Zo werkt het! Bepalen van de koudemiddelvulling - Airconditioning en koeling op RCC Koude en Luchtbehandeling

2022-03-18 05:45:18 By : Ms. Smile Wei

Airconditioning en koeling op RCC Koude en Luchtbehandeling

Informatie over airconditioning koeltechniek en koude maar ook ventilatie koeling en lucht

De koudemiddelvulling van een installatie is één van de meest controversiële onderwerpen in de koudetechniek. Jeroen Schröer van Wijbenga legt uit hoe je de optimale vulling bepaalt.

Tekst: Jeroen Schröer Openingsbeeld: Bepalen van de vulling met een kijkglas

Mag het een beetje meer zijn? Nou, eigenlijk niet. De koudemiddelvulling van een installatie is één van de meest controversiële onderwerpen en hij moet altijd tot een minimum worden beperkt. Daarvoor zijn diverse redenen te bedenken, zoals de risico’s bij toepassing van brandbare of giftige koudemiddelen, de kostprijs van het koudemiddel, de gevolgen voor de classificering en daaraan verbonden controle-intervallen, en de operationele kosten van de installatie.

Zo werkt het! We willen allemaal de beste installatie bouwen. Om dat te bereiken, is het belangrijk dat we kennis delen. Het team van Wijbenga schrijft daarom elke maand over een specifiek koeltechnisch onderwerp. Deze maand gaat Jeroen Schröer in op het bepalen van de koudemiddelvulling.

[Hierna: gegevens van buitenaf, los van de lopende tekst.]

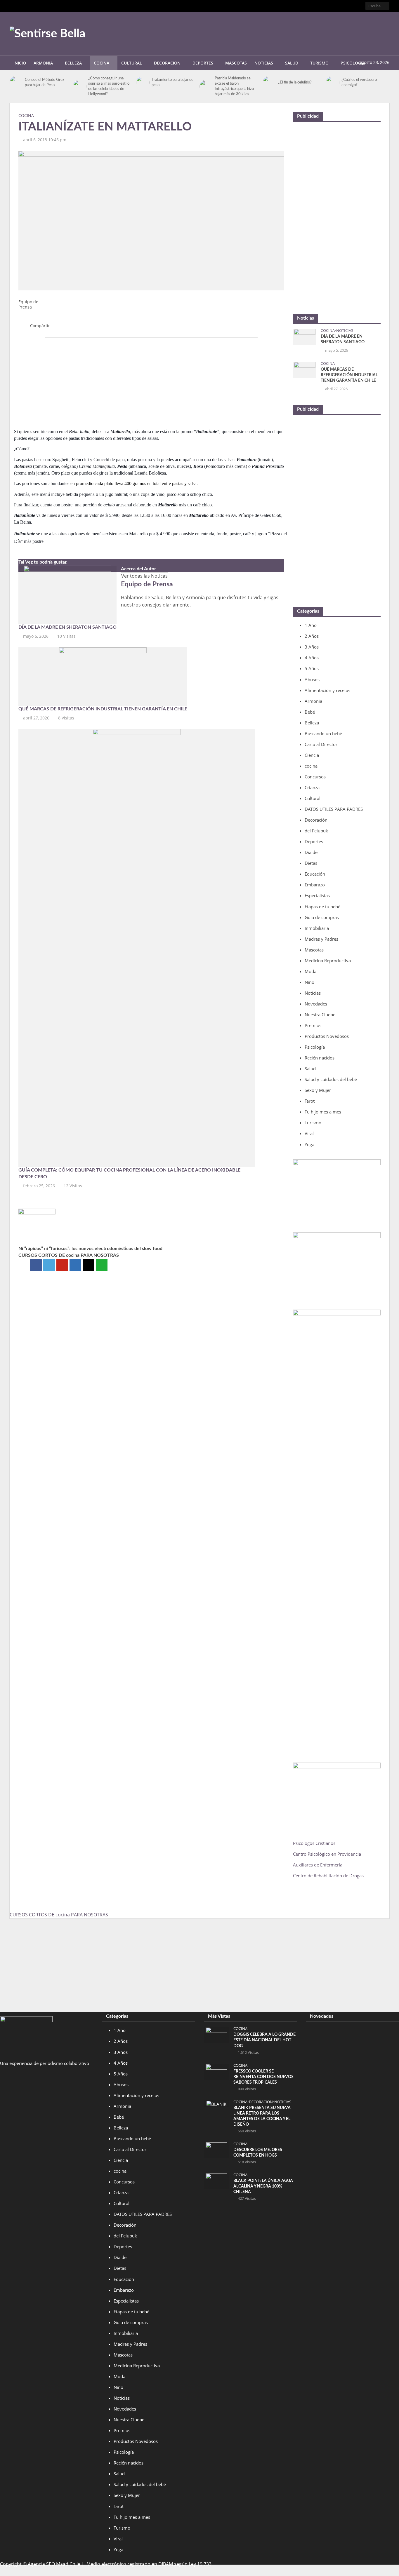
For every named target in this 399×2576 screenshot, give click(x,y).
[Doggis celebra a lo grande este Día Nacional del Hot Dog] (216, 2035)
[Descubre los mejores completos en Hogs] (216, 2150)
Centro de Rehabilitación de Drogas (328, 1875)
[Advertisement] (283, 32)
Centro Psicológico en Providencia (327, 1854)
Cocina (101, 63)
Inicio (19, 63)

Vulling van de diverse componenten Bij het ontwerpen van een installatie is het essentieel om vanaf het begin rekening te houden met de koudemiddelvulling van de diverse componenten. Het is tegenstrijdig om te kiezen voor een compacte afscheider met kleine vulling en vervolgens een extra hogedrukvat toe te moeten passen om de fluctuatie van een grote luchtgekoelde condensor in op te vangen. Van belang is om te weten hoeveel koudemiddel elk component bevat, en daar zit nu net de uitdaging. Veel fabrikanten geven wel de netto-inhoud van de verdampers of condensors op, maar doen geen uitspraak over de te verwachten koudemiddelinhoud die bij de verschillende condities kan optreden. En dat is ook niet vreemd, want vaak zijn de verschillende condities en de wijze waarop het component wordt gebruikt slecht in te schatten.

Het ontwerp van een vloeistofvat.

Niveau van vloeistofvaten en afscheiders Voor kleine systemen is de vulling nog relatief eenvoudig te bepalen. Dit geldt in zekere mate ook voor indirecte koudesystemen waarbij het aantal componenten en de vulling daarvan goed is te overzien. Complex wordt het bij centrale systemen die met wisselende belastingen en temperaturen draaien. De minimale koudemiddelinhoud kan dan bijna alleen nog empirisch worden bepaald tijdens de inbedrijfstelling. Minimaal en maximaal niveau van vloeistofvaten en afscheiders geven daarbij de grenzen aan waarbinnen de koudemiddelvulling dient te liggen, en welke fluctuaties toelaatbaar zijn.

Aandeel vloeistof en gas De grootste onbekenden voor het bepalen van de fluctuatie zijn de componenten waarin het koudemiddel in twee fasen voor kan komen. De condensor en de verdamper bevatten in de meeste gevallen zowel gas als vloeistof. In de verdamper zal in vollast snel veel gas worden gevormd en het vloeistofaandeel gering zijn, maar in deellast kan de verdamper voor een groot deel zijn gevuld met vloeistof. In een condensor zal koudemiddel bij een lage buitentemperatuur eerder condenseren, waardoor hij meer zal kunnen opvullen. Daarnaast is van condensorconfiguraties zoals V-shapes bekend dat ze in ongunstige situaties veel vloeistof kunnen vasthouden.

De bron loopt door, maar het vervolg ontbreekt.